##### Trecho do documento

O movimento
silenciado das
tropas estadunidenses perto da Ucrânia
Vicenç Navarro
A administração Obama determinou
enviar 600 soldados estadunidenses a países do Leste
da Europa, antigamente membros da União Soviética (e
da sua outrora esfera de influência) e agora membros
da OTAN, a aliança militar estabelecida para conter
aquilo que era chamado e definido como "vocação
imperialista" da União Soviética.
Estes países são Polônia, Lituânia,
Letônia e Estônia. Tais soldados estão desdobrados
regularmente numa base militar estadunidense na
Itália e fazem parte da 173ª Brigada de Infantaria.
Seu deslocamento para aqueles países é, supostamente,
para fazer exercícios militares com as forças
armadas desses países. A administração Obama também
enviou forças navais ao Mar Negro, onde a Rússia tem
uma base naval na Crimeia. Esta mobilização de
tropas responde, na teoria, àquilo que a
administração Obama apresenta como uma violação dos
acordos de Genebra, atingidos pela União Europeia,
EUA, Rússia e a Ucrânia.

##########
##### Material fornecido

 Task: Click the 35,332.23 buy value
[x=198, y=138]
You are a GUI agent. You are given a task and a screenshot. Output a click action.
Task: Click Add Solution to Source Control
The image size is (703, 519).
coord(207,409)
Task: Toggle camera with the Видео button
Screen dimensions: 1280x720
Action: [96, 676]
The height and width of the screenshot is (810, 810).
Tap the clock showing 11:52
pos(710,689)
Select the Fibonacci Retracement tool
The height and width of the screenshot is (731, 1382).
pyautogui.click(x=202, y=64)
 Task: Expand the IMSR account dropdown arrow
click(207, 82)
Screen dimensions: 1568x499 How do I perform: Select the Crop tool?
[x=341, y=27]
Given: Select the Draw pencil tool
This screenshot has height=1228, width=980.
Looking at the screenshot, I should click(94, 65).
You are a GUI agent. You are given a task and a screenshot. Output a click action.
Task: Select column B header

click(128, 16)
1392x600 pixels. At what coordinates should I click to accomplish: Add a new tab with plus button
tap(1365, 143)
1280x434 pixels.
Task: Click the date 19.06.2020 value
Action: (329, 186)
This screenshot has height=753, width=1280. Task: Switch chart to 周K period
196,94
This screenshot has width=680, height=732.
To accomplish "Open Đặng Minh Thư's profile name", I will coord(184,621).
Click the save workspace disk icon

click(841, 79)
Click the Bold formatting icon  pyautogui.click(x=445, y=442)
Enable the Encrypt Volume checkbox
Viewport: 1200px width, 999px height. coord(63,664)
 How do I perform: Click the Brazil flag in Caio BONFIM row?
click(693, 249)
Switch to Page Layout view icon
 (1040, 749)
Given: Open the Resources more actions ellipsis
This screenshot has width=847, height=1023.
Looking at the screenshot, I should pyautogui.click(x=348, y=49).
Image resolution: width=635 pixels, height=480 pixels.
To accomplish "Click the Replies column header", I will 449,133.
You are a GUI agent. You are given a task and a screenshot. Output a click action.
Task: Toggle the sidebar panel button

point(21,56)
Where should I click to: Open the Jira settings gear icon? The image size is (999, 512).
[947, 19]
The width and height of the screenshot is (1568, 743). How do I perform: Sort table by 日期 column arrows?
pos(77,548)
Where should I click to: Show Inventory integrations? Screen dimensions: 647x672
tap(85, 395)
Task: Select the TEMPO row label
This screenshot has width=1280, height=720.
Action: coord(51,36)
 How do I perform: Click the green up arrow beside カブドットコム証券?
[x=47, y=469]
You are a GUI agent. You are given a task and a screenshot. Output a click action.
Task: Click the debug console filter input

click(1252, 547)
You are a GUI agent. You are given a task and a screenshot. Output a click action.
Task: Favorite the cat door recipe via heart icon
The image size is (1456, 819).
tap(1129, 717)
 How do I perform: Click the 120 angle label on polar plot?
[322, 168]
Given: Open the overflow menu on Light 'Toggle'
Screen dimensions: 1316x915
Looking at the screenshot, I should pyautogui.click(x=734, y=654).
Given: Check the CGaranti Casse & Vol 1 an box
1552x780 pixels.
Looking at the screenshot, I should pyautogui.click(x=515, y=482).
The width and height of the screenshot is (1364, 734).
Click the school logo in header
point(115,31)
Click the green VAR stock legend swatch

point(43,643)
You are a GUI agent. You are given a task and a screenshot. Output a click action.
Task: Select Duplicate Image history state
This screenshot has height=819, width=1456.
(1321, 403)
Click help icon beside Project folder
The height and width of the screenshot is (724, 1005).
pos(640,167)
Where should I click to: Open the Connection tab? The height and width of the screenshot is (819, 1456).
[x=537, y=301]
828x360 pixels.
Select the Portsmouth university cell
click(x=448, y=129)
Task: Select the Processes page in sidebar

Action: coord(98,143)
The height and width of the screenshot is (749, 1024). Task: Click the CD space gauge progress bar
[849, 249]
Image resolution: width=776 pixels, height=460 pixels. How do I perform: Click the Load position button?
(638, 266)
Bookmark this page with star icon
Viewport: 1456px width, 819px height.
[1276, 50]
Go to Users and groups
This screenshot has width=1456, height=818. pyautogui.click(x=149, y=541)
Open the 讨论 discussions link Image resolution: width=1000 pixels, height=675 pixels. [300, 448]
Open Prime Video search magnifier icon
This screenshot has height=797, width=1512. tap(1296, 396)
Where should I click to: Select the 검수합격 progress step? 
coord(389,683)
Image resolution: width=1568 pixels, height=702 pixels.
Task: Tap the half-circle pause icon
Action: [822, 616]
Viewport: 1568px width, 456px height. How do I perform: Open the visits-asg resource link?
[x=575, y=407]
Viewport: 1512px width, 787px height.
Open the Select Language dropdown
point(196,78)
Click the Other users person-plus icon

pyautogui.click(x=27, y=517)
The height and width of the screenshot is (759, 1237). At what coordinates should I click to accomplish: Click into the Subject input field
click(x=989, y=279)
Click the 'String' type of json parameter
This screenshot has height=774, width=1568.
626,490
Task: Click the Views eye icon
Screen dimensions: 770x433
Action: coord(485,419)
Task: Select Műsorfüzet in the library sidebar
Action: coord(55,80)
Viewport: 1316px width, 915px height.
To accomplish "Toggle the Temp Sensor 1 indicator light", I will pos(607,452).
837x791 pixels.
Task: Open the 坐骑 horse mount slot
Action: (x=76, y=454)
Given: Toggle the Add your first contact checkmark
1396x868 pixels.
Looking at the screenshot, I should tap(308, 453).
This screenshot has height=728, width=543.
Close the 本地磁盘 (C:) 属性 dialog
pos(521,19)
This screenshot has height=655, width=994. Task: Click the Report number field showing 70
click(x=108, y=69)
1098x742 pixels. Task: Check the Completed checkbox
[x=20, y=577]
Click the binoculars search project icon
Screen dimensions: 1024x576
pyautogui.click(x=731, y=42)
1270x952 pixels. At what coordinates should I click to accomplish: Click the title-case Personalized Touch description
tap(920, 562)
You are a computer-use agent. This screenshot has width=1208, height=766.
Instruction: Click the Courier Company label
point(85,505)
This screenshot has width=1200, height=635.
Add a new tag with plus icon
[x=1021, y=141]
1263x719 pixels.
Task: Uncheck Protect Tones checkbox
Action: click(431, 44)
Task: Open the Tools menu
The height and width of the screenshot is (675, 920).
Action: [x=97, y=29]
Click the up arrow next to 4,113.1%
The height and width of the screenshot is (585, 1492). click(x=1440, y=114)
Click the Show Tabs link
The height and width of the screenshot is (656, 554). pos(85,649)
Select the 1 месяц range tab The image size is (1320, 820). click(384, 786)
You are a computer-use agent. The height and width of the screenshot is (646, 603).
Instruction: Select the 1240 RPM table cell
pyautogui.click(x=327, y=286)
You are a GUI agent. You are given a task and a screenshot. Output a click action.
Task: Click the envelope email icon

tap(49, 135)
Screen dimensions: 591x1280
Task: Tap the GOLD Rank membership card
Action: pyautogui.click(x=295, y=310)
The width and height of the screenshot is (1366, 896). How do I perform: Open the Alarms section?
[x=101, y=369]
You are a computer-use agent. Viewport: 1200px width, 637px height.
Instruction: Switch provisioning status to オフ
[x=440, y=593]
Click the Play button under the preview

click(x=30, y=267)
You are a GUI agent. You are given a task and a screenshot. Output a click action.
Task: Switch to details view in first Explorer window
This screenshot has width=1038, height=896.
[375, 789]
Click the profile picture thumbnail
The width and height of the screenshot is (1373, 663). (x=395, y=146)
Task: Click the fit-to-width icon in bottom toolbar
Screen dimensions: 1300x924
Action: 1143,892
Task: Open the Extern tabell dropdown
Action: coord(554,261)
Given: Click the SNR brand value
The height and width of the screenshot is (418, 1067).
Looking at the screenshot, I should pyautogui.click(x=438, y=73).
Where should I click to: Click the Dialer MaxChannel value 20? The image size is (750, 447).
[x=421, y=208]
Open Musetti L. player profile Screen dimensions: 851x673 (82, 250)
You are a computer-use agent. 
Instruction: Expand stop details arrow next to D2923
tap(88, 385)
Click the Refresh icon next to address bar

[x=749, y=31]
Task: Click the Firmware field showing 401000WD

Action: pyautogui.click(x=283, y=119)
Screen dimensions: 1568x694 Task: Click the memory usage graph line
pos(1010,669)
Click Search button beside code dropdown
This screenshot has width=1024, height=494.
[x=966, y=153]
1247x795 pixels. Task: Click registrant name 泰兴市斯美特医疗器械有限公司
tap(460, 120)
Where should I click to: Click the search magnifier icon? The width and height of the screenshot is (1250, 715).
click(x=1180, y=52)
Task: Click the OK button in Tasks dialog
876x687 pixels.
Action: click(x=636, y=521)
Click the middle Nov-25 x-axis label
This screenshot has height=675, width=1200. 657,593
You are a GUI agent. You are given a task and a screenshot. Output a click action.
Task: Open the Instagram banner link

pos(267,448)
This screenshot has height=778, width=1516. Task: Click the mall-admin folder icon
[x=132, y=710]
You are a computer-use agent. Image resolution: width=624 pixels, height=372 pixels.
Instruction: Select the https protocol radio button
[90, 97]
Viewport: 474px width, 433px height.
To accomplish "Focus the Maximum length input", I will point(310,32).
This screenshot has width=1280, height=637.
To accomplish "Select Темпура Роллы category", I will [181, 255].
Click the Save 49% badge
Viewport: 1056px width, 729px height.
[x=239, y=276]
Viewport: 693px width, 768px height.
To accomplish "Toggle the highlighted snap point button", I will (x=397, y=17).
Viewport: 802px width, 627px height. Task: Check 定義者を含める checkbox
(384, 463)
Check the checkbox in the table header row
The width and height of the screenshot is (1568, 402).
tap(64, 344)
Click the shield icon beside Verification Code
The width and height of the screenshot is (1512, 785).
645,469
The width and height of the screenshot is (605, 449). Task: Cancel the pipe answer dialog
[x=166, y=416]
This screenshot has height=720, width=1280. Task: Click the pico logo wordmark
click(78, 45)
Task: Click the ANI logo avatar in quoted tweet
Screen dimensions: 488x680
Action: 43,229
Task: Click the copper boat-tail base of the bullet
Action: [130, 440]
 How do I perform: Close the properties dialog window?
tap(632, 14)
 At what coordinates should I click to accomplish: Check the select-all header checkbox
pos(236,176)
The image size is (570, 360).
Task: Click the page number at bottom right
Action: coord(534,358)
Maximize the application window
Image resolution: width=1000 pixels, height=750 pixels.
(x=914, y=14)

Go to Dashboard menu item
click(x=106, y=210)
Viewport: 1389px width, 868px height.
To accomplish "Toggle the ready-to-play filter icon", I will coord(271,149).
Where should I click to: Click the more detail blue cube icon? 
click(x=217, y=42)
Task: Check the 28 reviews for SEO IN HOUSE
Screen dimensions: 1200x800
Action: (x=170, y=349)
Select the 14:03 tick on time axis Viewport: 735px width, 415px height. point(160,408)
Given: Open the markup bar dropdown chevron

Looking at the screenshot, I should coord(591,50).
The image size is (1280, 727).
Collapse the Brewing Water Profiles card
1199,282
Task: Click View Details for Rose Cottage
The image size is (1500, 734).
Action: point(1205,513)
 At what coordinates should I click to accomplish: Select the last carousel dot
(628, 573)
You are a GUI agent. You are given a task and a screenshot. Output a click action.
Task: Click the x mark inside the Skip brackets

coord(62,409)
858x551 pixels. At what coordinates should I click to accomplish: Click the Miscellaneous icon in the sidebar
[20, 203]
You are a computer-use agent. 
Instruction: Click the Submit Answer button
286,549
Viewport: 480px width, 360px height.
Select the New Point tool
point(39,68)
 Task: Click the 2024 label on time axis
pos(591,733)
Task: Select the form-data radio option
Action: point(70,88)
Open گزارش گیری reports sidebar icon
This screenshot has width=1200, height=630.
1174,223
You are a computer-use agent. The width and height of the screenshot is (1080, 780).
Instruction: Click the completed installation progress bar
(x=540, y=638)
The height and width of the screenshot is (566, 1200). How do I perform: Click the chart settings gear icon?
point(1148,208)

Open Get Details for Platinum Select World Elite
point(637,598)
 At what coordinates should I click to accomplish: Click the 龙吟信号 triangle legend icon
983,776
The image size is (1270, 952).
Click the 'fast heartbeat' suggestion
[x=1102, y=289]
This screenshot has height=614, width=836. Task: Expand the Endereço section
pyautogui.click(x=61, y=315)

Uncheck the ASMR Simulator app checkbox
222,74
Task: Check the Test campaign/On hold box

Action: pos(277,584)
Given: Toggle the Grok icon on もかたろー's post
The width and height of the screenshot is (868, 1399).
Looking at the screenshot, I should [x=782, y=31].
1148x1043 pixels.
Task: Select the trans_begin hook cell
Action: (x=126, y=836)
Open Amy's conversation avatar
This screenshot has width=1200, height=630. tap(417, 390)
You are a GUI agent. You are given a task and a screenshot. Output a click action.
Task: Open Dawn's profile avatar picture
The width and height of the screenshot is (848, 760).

##########

* [O que fazer]:
**1.** Para quais países, segundo o trecho sobre as tropas estadunidenses perto da Ucrânia, a administração Obama determinou enviar soldados? Liste todos.
**2.** Dê continuidade ao trecho sobre as tropas estadunidenses perto da Ucrânia, começando logo após a última frase.
O material fornecido é independente do trecho.

* [Respostas]:
**1.** Polônia, Lituânia, Letônia e Estônia.

**2.**
A administração Obama está acusando
o governo de Putin de não ter respeitado o acordo,
ao continuar apoiando os cidadãos do leste da
Ucrânia, conhecidos como os pró-russos, naquela
parte do país. Na referida acusação assume-se que a
Rússia tem suficiente influência (e até controle)
sobre os chamados pró-russos nas zonas do leste da
Ucrânia, que fazem divisa com a Rússia, para que
estes deponham as armas e abandonem os edifícios
públicos. Alguns, como o senador republicano John
McCain, do estado do Arizona, chegaram, inclusive, a
acusar o presidente Putin de estar atrás destes
grupos pró-russos, manipulados diretamente de
Moscou, do gabinete do próprio Putin.
Nem McCain nem o presidente Obama
seriam capazes de pensar que os chamados pró-russos
não são meros fantoches da administração russa e que
têm ideias próprias, com condições específicas para
implementar o acordo de Genebra. Eles, depois de
tudo, não estavam em Genebra, mas sim estava o
governo a Ucrânia, e tinham feito demandas — que
continuam fazendo — as quais não foram incluídas no
tratado de Genebra.
O envio de tropas aos países do
Leste da Europa, contudo, responde menos ao que
ocorre em Moscou do que ao que ocorre em Washington.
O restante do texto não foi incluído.